The group helped create the playbooks that participants – everyone from athletes to officials to media – were required to follow, basing them on well-known coronavirus prevention measures of distancing, mask use and hygiene.
Since July 1, organizers have conducted more than 600,000 tests and found a fraction of a percentage positive. With one day to go in the Games, organizers reported that 29 athletes had tested positive in Tokyo.
The majority of cases were of residents of Japan, and specifically contractors working the Games who accounted for 220 of the positive cases. Spread of the coronavirus has reached record highs in Tokyo during the Games, with more than 5,000 cases reported on Wednesday.
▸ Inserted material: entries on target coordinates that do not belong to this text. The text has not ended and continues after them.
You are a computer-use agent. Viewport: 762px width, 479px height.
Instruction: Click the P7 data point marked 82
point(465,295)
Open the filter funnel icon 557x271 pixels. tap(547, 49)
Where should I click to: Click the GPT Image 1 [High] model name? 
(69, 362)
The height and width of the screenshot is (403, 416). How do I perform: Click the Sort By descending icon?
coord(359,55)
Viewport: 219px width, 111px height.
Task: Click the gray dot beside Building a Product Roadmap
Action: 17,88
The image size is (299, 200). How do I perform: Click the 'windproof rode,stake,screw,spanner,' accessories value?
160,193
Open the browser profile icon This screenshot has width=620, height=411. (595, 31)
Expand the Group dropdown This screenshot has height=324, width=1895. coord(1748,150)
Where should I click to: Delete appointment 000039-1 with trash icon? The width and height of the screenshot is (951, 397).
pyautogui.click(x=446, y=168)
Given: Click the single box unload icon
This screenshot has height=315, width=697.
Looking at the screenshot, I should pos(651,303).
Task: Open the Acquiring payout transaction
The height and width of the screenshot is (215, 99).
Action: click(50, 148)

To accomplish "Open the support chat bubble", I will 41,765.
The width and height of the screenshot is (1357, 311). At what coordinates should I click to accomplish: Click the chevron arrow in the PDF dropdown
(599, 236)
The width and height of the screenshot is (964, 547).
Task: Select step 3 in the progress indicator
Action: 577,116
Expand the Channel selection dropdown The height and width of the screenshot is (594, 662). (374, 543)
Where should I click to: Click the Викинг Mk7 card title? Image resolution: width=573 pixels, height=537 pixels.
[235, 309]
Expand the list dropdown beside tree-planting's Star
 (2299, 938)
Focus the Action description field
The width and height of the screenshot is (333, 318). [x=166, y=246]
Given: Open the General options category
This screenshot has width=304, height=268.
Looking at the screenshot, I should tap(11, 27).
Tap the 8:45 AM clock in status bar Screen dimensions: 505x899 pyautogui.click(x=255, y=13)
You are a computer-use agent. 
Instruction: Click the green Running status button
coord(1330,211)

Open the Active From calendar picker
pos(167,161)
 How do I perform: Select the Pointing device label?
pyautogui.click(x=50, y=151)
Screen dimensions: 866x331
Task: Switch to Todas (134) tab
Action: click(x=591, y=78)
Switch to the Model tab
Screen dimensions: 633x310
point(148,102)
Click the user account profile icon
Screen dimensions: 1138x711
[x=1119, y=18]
Tokyo organizers have said there is not a connection between the rising cases in the city and the Olympics, citing assertions from Prime Minister Yoshihide Suga. McCloskey said contractors who worked closest to the athletes or who had contact with foreign visitors were tested daily.
“It’s that protection of the link between the international and the domestic that gives us confidence to say there wasn’t spread between the two,” he said. “We will continue looking at that.”
Athletes, media and officials were restricted to their accommodation, venues and Olympic transit during their first 14 days in the country. Visitors to Japan were at least 70% vaccinated, and several groups estimated to be more than 80% vaccinated.
McCloskey said the group’s review of the data will continue after the Olympics and that it will release a report in the future. Specifically, the group is looking at cases among country delegations upon returning home as well as cases in Japan.
As the Games neared an end, he remained confident that the measures put in place had worked though data would reveal in the coming months how much that holds true.
“It’s the whole package of doing the public health measures and the testing,” he said. “The message is you need to carry on doing all of them, and that’s how you get out of this pandemic.”